**Stored records**.

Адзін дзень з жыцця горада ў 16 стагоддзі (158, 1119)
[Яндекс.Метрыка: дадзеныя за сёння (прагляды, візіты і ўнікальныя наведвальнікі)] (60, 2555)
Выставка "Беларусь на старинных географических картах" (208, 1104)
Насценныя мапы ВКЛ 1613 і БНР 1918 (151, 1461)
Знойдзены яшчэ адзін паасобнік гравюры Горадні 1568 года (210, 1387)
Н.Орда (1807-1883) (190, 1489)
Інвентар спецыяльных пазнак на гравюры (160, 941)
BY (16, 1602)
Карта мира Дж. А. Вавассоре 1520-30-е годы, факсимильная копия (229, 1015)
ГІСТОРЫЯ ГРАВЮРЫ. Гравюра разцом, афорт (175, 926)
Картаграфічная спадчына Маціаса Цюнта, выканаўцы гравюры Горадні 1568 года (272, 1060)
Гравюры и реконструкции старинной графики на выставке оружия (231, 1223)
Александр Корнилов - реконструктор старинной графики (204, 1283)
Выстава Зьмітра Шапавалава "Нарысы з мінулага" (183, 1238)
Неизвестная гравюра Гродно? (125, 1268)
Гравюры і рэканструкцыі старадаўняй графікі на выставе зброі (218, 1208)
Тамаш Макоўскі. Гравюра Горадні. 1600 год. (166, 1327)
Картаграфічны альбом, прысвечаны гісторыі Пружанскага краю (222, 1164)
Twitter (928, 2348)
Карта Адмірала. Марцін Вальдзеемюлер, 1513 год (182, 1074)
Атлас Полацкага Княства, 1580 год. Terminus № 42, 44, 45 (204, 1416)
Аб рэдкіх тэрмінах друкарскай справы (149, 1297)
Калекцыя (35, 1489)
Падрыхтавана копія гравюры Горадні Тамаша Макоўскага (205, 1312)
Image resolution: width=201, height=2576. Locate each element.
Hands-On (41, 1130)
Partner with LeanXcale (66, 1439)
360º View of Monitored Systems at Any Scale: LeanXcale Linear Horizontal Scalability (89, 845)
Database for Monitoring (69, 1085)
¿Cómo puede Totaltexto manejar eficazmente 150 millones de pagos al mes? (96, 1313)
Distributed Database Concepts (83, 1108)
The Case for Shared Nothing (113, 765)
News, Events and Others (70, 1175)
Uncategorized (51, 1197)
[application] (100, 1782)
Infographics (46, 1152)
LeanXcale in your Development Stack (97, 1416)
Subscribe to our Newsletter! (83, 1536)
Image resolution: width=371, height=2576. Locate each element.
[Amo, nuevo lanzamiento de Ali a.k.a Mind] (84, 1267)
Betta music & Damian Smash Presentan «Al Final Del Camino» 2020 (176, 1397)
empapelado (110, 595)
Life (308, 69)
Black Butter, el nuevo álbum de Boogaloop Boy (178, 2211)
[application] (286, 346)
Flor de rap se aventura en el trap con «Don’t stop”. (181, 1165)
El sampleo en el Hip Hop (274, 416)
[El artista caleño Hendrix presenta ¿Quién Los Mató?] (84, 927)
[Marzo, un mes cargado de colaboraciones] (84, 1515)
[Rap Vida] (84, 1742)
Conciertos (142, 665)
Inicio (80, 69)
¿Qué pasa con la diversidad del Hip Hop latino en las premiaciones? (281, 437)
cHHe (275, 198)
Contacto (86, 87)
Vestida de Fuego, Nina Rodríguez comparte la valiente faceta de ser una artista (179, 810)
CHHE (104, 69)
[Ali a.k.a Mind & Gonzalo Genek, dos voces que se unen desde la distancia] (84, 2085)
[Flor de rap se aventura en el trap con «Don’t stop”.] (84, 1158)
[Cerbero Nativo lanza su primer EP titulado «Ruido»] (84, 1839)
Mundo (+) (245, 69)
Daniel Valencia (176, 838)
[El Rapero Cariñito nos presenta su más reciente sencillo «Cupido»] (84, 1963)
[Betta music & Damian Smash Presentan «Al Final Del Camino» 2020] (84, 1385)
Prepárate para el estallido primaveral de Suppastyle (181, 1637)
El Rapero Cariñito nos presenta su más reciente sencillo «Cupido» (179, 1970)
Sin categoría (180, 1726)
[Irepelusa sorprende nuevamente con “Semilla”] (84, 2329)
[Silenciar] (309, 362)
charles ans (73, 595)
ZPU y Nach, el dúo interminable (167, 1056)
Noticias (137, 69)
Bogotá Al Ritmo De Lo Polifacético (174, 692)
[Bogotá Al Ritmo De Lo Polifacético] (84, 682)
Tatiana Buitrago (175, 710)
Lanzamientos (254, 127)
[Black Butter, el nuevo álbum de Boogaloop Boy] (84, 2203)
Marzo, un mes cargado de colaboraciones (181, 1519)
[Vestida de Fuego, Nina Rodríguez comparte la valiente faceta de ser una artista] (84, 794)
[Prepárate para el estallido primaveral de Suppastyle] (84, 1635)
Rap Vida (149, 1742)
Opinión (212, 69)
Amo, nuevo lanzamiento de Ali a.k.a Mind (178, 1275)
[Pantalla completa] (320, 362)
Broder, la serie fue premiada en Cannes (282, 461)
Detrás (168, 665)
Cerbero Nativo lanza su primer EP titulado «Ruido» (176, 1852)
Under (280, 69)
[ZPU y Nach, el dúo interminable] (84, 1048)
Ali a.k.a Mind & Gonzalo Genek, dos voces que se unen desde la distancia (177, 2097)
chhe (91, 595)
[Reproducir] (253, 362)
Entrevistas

**Assignment**. Line by line, repeat the data exactly.

**Answer box**.
Адзін дзень з жыцця горада ў 16 стагоддзі (158, 1119)
[Яндекс.Метрыка: дадзеныя за сёння (прагляды, візіты і ўнікальныя наведвальнікі)] (60, 2555)
Выставка "Беларусь на старинных географических картах" (208, 1104)
Насценныя мапы ВКЛ 1613 і БНР 1918 (151, 1461)
Знойдзены яшчэ адзін паасобнік гравюры Горадні 1568 года (210, 1387)
Н.Орда (1807-1883) (190, 1489)
Інвентар спецыяльных пазнак на гравюры (160, 941)
BY (16, 1602)
Карта мира Дж. А. Вавассоре 1520-30-е годы, факсимильная копия (229, 1015)
ГІСТОРЫЯ ГРАВЮРЫ. Гравюра разцом, афорт (175, 926)
Картаграфічная спадчына Маціаса Цюнта, выканаўцы гравюры Горадні 1568 года (272, 1060)
Гравюры и реконструкции старинной графики на выставке оружия (231, 1223)
Александр Корнилов - реконструктор старинной графики (204, 1283)
Выстава Зьмітра Шапавалава "Нарысы з мінулага" (183, 1238)
Неизвестная гравюра Гродно? (125, 1268)
Гравюры і рэканструкцыі старадаўняй графікі на выставе зброі (218, 1208)
Тамаш Макоўскі. Гравюра Горадні. 1600 год. (166, 1327)
Картаграфічны альбом, прысвечаны гісторыі Пружанскага краю (222, 1164)
Twitter (928, 2348)
Карта Адмірала. Марцін Вальдзеемюлер, 1513 год (182, 1074)
Атлас Полацкага Княства, 1580 год. Terminus № 42, 44, 45 (204, 1416)
Аб рэдкіх тэрмінах друкарскай справы (149, 1297)
Калекцыя (35, 1489)
Падрыхтавана копія гравюры Горадні Тамаша Макоўскага (205, 1312)
Image resolution: width=201, height=2576. Locate each element.
Hands-On (41, 1130)
Partner with LeanXcale (66, 1439)
360º View of Monitored Systems at Any Scale: LeanXcale Linear Horizontal Scalability (89, 845)
Database for Monitoring (69, 1085)
¿Cómo puede Totaltexto manejar eficazmente 150 millones de pagos al mes? (96, 1313)
Distributed Database Concepts (83, 1108)
The Case for Shared Nothing (113, 765)
News, Events and Others (70, 1175)
Uncategorized (51, 1197)
[application] (100, 1782)
Infographics (46, 1152)
LeanXcale in your Development Stack (97, 1416)
Subscribe to our Newsletter! (83, 1536)
Image resolution: width=371, height=2576. Locate each element.
[Amo, nuevo lanzamiento de Ali a.k.a Mind] (84, 1267)
Betta music & Damian Smash Presentan «Al Final Del Camino» 2020 (176, 1397)
empapelado (110, 595)
Life (308, 69)
Black Butter, el nuevo álbum de Boogaloop Boy (178, 2211)
[application] (286, 346)
Flor de rap se aventura en el trap con «Don’t stop”. (181, 1165)
El sampleo en el Hip Hop (274, 416)
[El artista caleño Hendrix presenta ¿Quién Los Mató?] (84, 927)
[Marzo, un mes cargado de colaboraciones] (84, 1515)
[Rap Vida] (84, 1742)
Conciertos (142, 665)
Inicio (80, 69)
¿Qué pasa con la diversidad del Hip Hop latino en las premiaciones? (281, 437)
cHHe (275, 198)
Contacto (86, 87)
Vestida de Fuego, Nina Rodríguez comparte la valiente faceta de ser una artista (179, 810)
CHHE (104, 69)
[Ali a.k.a Mind & Gonzalo Genek, dos voces que se unen desde la distancia] (84, 2085)
[Flor de rap se aventura en el trap con «Don’t stop”.] (84, 1158)
[Cerbero Nativo lanza su primer EP titulado «Ruido»] (84, 1839)
Mundo (+) (245, 69)
Daniel Valencia (176, 838)
[El Rapero Cariñito nos presenta su más reciente sencillo «Cupido»] (84, 1963)
[Betta music & Damian Smash Presentan «Al Final Del Camino» 2020] (84, 1385)
Prepárate para el estallido primaveral de Suppastyle (181, 1637)
El Rapero Cariñito nos presenta su más reciente sencillo «Cupido» (179, 1970)
Sin categoría (180, 1726)
[Irepelusa sorprende nuevamente con “Semilla”] (84, 2329)
[Silenciar] (309, 362)
charles ans (73, 595)
ZPU y Nach, el dúo interminable (167, 1056)
Noticias (137, 69)
Bogotá Al Ritmo De Lo Polifacético (174, 692)
[Bogotá Al Ritmo De Lo Polifacético] (84, 682)
Tatiana Buitrago (175, 710)
Lanzamientos (254, 127)
[Black Butter, el nuevo álbum de Boogaloop Boy] (84, 2203)
Marzo, un mes cargado de colaboraciones (181, 1519)
[Vestida de Fuego, Nina Rodríguez comparte la valiente faceta de ser una artista] (84, 794)
[Prepárate para el estallido primaveral de Suppastyle] (84, 1635)
Rap Vida (149, 1742)
Opinión (212, 69)
Amo, nuevo lanzamiento de Ali a.k.a Mind (178, 1275)
[Pantalla completa] (320, 362)
Broder, la serie fue premiada en Cannes (282, 461)
Detrás (168, 665)
Cerbero Nativo lanza su primer EP titulado «Ruido» (176, 1852)
Under (280, 69)
[ZPU y Nach, el dúo interminable] (84, 1048)
Ali a.k.a Mind & Gonzalo Genek, dos voces que se unen desde la distancia (177, 2097)
chhe (91, 595)
[Reproducir] (253, 362)
Entrevistas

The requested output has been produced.